[Excerpt Boundary: Start]

Delivered by the American Arab Anti-Discrimination Committee, the diverse coalition brought together Jewish American organizations and even Japanese American groups, who have been especially vocal. Actor George Takei of “Star Trek” fame has been very critical of the possible registry, remembering his own experiences and the consequences for over 120,000 Japanese Americans who suffered internment and property loss, including two camps that were established in Fresno.
The Fresno-based Sikh youth development organization, the Jakara Movement, is also a signatory to the letter. Our Sikh inspirations, like our ninth Guru, who sacrificed his life for another faith, remind us of “The Letter from Birmingham Jail,” when Dr. Martin Luther King Jr. wrote, “Injustice anywhere is a threat to justice everywhere. We are caught in an inescapable network of mutuality, tied in a single garment of destiny. Whatever affects one directly, affects all indirectly.”
The most wide-ranging effect of NSEERS was to require men and boys ages 16 years and older with temporary visas from 25 countries to register at local immigration offices for additional fingerprinting, photographing, invasive interviews and repeated follow-ups. Singling out students, tourists and workers from Muslim-majority countries, those who failed to comply with its measures could be immediately arrested, deported and face various criminal penalties.
While 83,000 men had registered within a year of the implementation, the amount of ill will and suspicion generated seemed largely self-defeating. The system assumes guilt based on the religion and race of the individual, instead of any actual action.

[Excerpt Boundary: End]
[Extracted records Boundary: Start]

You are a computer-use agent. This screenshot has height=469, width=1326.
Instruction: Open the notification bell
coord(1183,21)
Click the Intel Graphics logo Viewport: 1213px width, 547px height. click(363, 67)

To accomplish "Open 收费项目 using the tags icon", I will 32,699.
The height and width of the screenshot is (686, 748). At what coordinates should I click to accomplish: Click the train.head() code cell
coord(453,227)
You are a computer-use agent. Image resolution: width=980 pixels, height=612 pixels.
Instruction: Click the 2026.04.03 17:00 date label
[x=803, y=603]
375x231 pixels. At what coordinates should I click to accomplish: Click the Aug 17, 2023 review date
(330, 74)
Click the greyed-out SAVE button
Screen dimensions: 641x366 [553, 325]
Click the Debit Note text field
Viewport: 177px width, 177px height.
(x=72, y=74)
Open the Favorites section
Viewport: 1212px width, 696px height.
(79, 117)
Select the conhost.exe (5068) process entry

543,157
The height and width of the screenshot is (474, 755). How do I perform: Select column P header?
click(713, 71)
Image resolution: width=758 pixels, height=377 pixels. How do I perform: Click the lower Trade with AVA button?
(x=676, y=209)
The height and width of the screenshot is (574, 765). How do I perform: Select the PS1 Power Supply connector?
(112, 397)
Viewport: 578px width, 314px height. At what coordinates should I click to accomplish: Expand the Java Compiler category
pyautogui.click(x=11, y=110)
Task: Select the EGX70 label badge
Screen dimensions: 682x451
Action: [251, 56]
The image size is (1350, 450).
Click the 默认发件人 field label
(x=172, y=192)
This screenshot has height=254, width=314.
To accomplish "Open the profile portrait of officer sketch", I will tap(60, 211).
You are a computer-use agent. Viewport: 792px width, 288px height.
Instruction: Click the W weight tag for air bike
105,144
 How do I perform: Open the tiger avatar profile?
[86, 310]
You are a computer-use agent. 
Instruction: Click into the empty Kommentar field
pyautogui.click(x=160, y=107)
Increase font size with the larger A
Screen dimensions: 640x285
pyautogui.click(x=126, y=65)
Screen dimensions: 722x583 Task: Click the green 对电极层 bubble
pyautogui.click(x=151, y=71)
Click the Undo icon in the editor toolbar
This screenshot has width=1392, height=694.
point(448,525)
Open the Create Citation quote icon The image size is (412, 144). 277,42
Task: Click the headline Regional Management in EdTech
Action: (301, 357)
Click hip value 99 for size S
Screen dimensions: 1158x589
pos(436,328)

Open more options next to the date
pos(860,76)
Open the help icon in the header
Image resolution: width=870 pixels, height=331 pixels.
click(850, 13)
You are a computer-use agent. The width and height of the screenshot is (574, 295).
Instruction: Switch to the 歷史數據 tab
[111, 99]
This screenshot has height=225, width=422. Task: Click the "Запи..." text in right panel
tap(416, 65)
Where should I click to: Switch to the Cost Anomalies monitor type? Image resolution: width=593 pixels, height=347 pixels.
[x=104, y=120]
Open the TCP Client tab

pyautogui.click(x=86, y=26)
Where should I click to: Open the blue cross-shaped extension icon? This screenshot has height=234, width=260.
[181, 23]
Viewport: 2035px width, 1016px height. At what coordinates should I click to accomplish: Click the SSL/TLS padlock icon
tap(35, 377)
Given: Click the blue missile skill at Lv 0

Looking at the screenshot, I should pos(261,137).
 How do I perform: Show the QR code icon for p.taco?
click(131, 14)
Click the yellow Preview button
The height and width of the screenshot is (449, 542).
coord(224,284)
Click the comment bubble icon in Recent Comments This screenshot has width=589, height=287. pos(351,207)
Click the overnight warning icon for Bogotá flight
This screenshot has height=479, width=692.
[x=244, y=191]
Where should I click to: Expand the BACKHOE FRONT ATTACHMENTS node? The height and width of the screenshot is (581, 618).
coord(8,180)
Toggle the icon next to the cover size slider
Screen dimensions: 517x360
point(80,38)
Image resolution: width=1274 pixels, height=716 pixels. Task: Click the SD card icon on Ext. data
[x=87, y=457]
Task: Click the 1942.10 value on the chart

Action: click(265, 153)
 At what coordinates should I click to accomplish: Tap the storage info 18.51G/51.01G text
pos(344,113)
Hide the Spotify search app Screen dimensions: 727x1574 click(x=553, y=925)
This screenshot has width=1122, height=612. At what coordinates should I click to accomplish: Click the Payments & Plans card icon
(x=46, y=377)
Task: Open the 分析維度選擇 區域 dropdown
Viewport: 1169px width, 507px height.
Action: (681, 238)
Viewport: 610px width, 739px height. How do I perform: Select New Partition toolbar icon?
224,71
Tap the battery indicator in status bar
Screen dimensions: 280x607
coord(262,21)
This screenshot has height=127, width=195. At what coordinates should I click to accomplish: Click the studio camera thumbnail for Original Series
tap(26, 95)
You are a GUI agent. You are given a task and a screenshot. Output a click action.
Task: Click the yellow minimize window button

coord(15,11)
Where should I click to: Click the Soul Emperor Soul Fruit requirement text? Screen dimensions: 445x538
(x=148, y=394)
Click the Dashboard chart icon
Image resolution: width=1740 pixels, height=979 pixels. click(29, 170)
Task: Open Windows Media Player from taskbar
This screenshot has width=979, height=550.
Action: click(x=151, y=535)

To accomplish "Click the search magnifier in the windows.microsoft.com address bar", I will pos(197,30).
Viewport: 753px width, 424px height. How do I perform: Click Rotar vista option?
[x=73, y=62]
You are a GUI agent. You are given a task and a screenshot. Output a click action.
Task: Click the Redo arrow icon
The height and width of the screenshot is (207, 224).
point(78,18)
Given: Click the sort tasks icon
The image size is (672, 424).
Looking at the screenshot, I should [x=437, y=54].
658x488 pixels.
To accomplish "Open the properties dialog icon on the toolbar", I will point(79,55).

[Extracted records Boundary: End]

■ **Directions**:
1. Rewrite the paragraph of the text about NSEERS that begins "The most wide-ranging effect of NSEERS" as a short bulleted list that keeps its main facts.
2. Carry on the text about NSEERS from its final sentence, keeping its tone.
The data has no role in this work.

■ **Answers for this exercise**:
1.
- NSEERS required men and boys ages 16 and older with temporary visas from 25 countries to register at local immigration offices.
- Registration meant additional fingerprinting, photographing, invasive interviews and repeated follow-ups.
- It singled out students, tourists and workers from Muslim-majority countries.
- Those who failed to comply could be immediately arrested, deported and face various criminal penalties.

2.
It replaces principles such as evidence of wrongdoing and individual suspicion with assumptions of religious community criminality, collective punishment, and profiling as a substitute for actual policing.
Though the Department of Homeland Security delisted the 25 countries under the program in April 2011 and thus chose to focus on specific threats rather than entire communities, much of the architecture remains in place. Religious and racial profiling not only deserves national condemnation, but even international organizations such as Amnesty International have issued statements against these practices.
The history of Japanese Americans, specifically its memory here in Fresno, is a testament that political opportunism over principle must be fought by all. Even in the recent Fresno mayoral election, where policing took such a central role in the debates, an overstretched police should not be enforcing immigration through profiling.
While electoral political rhetoric can be extreme in its toxicity, as a new regime gets set to take the reins in Washington, D.C., turning a final page on the excesses in the name of national security is vital. The joint letter states: “As organizations that represent diverse communities and that are committed to civil and immigrant rights, we firmly believe that removal of the NSEERS framework is a necessary imperative.”
“We ask the administration to immediately take steps to remove the regulatory structure of NSEERS and stop any future use of the program.”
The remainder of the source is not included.